Хватит врать себе про посконную гомофобию российского общества. Я вырос в 90-е годы в атмосфере видимости и принятия ЛГБТК, хотя и термина такого еще не было, и я до сих пор не знаю, что такое К. Но знаю, что эта благожелательность была не только в кругу читателей ОМ и «Птюч», к которым я имел честь принадлежать с 12 лет, но и в широких кругах читателей «Комсомолки», зрителей «Улиц разбитых фонарей» (мне запомнилась прямо очень friendly серия) и бабушек на скамейках. А дальше началось ровно то же, что в СССР конца 40-х, когда кто-то на Старой площади решил крутануть какие-то чувствительные гайки с какими-то очевидными политическими выгодами. И общество, которое было не особо антисемитским, к январю 1953 года на все лады повторяло, что евреи колют пациентам поликлиник трупный яд.

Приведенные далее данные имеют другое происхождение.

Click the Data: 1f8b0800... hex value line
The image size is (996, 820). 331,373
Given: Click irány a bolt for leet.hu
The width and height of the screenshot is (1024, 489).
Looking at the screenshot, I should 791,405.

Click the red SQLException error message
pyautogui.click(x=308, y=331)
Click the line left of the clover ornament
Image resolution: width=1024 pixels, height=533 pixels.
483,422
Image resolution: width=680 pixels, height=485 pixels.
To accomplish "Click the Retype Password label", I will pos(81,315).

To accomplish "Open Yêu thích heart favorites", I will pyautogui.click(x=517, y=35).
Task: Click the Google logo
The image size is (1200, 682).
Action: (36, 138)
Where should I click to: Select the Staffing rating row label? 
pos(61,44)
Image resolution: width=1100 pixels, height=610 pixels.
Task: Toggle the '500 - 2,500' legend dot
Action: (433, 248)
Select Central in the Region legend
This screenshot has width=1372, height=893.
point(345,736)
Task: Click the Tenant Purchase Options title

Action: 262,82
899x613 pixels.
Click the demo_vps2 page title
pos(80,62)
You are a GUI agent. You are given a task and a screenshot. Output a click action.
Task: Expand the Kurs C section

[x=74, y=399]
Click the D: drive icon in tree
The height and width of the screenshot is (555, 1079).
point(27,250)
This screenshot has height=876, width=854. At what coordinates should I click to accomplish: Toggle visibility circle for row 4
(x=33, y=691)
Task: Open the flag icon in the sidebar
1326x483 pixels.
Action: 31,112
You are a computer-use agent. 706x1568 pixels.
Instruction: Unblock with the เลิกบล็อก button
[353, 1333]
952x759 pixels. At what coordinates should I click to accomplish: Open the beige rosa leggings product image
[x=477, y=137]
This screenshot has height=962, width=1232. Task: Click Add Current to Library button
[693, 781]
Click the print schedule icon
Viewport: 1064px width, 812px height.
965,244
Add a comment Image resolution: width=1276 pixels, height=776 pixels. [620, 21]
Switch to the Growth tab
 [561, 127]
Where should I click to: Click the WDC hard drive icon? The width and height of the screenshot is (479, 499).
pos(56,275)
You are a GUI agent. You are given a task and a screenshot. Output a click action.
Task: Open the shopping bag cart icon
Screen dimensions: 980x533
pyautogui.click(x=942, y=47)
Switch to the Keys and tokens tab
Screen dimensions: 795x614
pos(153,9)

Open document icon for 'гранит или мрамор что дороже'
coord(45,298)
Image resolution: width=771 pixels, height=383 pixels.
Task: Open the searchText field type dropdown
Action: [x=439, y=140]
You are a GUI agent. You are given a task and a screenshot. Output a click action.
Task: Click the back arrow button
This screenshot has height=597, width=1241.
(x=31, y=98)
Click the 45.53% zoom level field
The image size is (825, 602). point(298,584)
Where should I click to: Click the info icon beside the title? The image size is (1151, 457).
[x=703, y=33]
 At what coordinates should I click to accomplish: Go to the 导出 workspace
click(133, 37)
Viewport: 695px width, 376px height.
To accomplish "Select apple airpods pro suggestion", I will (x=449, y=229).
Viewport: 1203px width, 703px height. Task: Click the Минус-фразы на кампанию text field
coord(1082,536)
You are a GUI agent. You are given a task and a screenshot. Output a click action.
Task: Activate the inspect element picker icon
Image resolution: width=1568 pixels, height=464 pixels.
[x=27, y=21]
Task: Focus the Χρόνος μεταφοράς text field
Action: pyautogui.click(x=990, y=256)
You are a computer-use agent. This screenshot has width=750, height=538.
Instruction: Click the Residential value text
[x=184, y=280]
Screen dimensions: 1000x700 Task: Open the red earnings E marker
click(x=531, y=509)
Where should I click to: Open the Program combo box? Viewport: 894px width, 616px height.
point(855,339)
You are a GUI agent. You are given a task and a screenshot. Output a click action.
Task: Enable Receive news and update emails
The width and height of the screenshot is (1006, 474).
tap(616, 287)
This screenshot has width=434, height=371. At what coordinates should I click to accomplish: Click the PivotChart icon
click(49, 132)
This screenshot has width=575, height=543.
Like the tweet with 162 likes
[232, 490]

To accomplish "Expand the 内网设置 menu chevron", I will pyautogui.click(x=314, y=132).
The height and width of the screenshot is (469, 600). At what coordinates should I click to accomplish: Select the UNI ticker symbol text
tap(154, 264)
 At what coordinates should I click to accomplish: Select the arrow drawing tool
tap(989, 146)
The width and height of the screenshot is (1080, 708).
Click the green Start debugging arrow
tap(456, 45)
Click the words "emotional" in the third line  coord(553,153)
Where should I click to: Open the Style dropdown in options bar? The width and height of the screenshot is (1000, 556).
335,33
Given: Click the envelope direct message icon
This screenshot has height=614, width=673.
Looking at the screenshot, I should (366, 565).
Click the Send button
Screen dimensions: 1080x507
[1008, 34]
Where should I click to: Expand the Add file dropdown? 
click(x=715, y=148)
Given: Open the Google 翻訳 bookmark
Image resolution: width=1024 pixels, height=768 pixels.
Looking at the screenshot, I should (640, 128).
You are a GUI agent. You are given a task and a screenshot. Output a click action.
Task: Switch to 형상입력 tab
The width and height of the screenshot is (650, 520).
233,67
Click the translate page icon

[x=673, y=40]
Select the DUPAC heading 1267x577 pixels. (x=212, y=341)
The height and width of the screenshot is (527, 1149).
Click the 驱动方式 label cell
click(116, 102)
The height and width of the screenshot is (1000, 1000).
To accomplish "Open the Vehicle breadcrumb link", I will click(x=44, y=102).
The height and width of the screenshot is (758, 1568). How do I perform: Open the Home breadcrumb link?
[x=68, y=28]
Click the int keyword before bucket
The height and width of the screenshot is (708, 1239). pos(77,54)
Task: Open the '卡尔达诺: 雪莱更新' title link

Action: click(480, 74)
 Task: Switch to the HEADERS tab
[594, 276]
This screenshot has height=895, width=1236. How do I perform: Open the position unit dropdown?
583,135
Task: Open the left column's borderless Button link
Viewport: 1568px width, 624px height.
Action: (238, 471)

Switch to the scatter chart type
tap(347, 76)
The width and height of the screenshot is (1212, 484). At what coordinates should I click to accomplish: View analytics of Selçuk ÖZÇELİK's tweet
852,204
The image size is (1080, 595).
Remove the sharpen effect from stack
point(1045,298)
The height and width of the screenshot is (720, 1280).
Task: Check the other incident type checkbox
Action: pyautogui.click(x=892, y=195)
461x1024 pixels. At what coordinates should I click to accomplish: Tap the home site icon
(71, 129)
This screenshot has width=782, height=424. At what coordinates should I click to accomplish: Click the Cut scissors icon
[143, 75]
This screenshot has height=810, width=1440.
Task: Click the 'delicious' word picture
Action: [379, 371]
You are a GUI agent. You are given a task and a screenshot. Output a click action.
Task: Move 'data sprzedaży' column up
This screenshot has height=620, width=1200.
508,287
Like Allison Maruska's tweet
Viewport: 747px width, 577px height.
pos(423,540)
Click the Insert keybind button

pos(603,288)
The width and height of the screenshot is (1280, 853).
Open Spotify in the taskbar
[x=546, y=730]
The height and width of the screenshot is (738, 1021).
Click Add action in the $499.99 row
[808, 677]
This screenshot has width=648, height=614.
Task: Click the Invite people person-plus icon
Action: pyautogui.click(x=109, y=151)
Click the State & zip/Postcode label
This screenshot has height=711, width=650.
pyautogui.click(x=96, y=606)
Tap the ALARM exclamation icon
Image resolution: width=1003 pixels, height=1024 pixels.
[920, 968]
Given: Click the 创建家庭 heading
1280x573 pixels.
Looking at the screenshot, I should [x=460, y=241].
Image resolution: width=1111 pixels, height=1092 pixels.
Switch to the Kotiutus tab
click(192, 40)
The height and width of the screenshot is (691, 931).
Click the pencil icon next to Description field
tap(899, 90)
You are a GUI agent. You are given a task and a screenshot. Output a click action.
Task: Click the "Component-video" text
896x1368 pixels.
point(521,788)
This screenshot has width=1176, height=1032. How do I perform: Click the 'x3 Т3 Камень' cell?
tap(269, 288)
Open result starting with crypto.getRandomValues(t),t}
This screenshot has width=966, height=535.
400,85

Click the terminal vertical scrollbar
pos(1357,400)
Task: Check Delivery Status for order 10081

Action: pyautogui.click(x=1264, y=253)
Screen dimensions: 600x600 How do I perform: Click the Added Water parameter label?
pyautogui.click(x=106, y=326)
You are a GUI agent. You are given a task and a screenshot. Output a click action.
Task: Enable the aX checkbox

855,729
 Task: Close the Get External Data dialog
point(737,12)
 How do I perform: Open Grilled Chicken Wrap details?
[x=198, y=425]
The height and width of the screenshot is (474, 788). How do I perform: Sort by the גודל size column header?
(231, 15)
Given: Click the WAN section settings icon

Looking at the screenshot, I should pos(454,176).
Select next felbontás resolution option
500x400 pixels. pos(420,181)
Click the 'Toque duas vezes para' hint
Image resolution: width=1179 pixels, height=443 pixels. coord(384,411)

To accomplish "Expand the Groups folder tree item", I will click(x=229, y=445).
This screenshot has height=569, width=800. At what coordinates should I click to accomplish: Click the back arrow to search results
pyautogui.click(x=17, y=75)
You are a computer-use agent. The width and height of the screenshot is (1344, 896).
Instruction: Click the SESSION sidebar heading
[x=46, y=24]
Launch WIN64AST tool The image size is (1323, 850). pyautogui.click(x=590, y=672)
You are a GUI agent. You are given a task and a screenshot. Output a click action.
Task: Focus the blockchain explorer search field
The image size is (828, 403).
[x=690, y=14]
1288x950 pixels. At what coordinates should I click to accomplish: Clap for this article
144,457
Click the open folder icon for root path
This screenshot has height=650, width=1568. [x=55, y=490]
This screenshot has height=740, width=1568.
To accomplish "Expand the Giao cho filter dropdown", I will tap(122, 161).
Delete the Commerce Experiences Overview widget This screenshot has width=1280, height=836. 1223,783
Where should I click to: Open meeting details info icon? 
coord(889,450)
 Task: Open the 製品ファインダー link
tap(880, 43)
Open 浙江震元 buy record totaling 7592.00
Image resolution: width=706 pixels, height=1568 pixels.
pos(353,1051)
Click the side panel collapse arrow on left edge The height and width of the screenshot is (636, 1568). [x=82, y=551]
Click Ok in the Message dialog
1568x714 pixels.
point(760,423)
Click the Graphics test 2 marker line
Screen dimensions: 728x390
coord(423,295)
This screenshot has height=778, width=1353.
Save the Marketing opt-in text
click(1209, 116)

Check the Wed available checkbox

Очевидно, что труп русской гомофобии раскопали и старательно реанимируют всё там же, на Старой площади, и примерно с теми же целями, что и при прежнем постаревшем вожде. Русскую гомофобию зовут не Вася из шестого подъезда, — ее зовут Сергей Владиленович. Или Владислав Юрьевич. Не важно. Вернее, важно. Механизмы антисемитизма 1940-х не были расследованы – концы в воду, и не хотелось бы, чтобы с механизмами гомофобии 2020-х произошло то же самое.